Le 5 juin 2026, une hécatombe de tilapias a frappé le barrage n°3 de Ouagadougou. Le ministère de l’Agriculture, de l’Eau, des Ressources animales et halieutiques a dépêché des techniciens sur place. Leur mission consistait à évaluer les dégâts et à prélever des échantillons.
Les analyses menées en laboratoire ont livré leurs conclusions. Le pH de l’eau atteignait 4,48, un niveau très acide. La température oscillait entre 29 et 30 degrés Celsius selon la profondeur. Surtout, le taux d’oxygène dissous s’est effondré, provoquant une asphyxie massive des poissons.
Plusieurs facteurs environnementaux ont aggravé la situation. Des canaux déversent des eaux usées dans le barrage. Les hôtels riverains rejettent leurs effluents directement dans le plan d’eau. Les maraîchers utilisent des produits phytosanitaires à proximité. Les premières pluies ont lessivé les sols, apportant matières organiques et pesticides.
La cause principale reste un déséquilibre physico-chimique brutal.
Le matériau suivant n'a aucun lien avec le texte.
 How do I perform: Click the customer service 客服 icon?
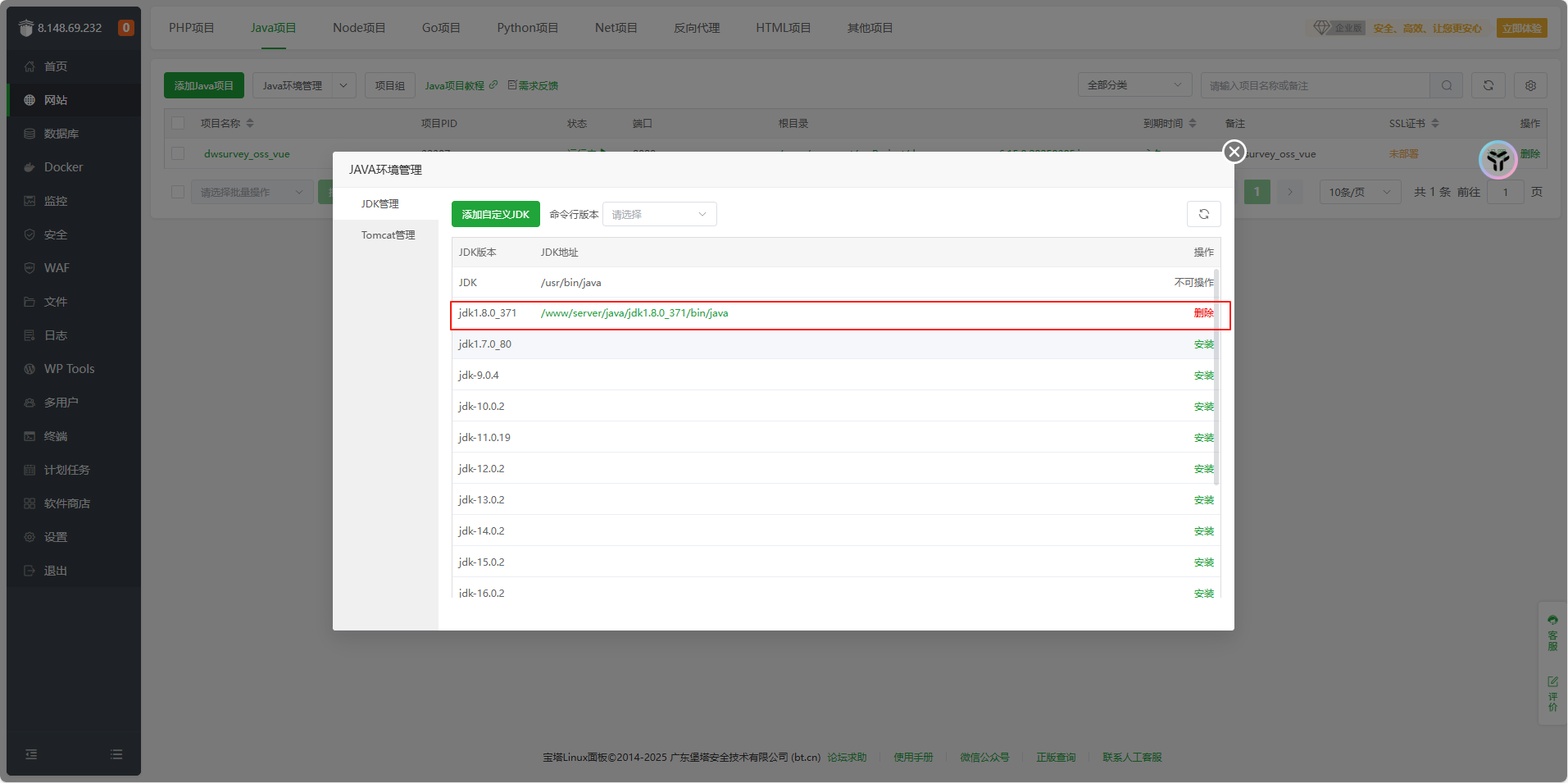pos(1552,631)
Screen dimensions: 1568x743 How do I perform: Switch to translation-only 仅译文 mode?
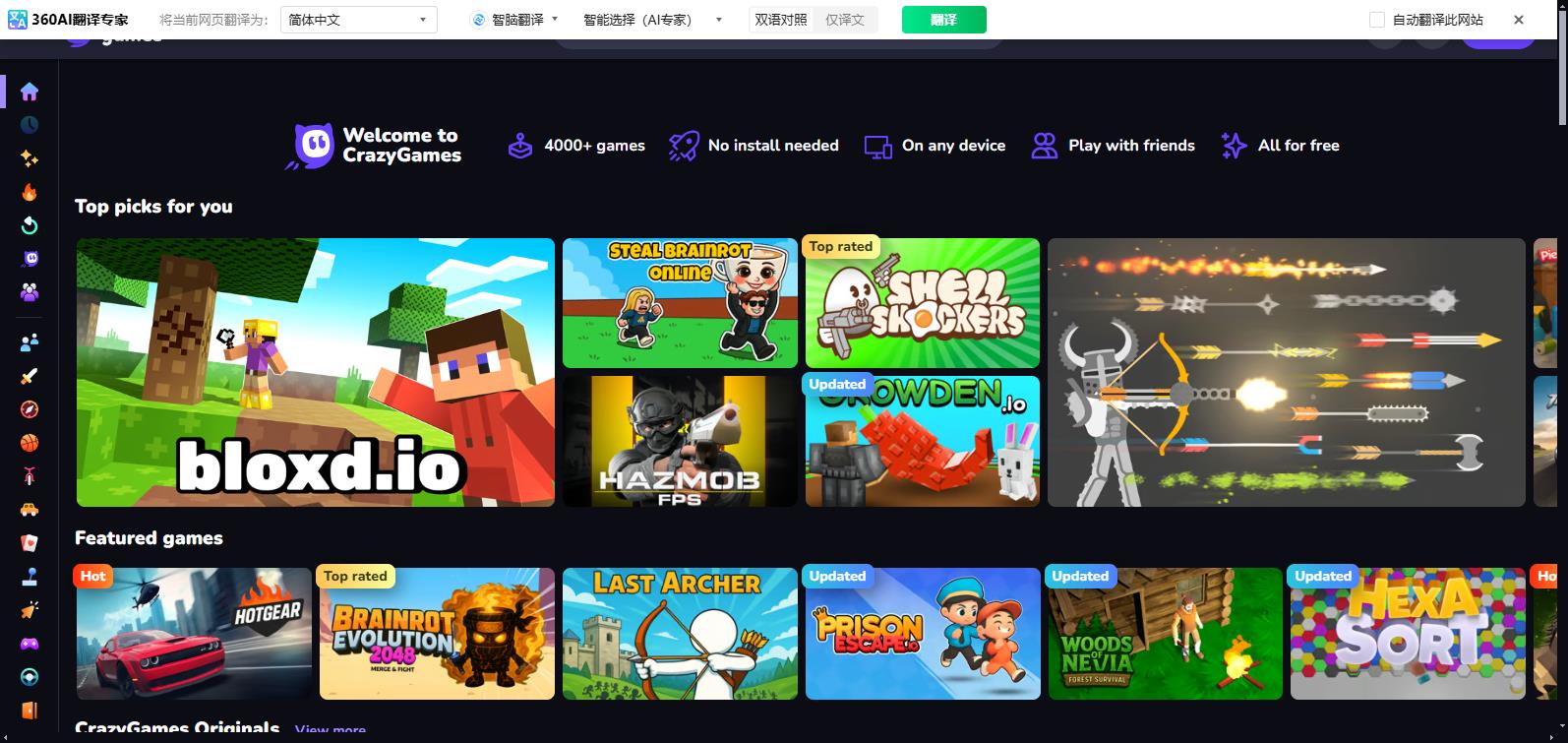tap(844, 20)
Ce déséquilibre a fait chuter l’oxygène dissous à un niveau critique. Les poissons, sauvages ou d’élevage en cages flottantes, ont succombé par asphyxie.
Le ministère a pris des mesures d’urgence. Les poissons morts ont été retirés et gérés de manière sécurisée. Les pêcheurs ont été informés des risques liés à la vente ou à la consommation de ces poissons. Les populations riveraines ont reçu des consignes de précaution.
Les autorités assurent un suivi rigoureux de la situation. Elles veulent protéger la santé publique et préserver l’écosystème du barrage n°3.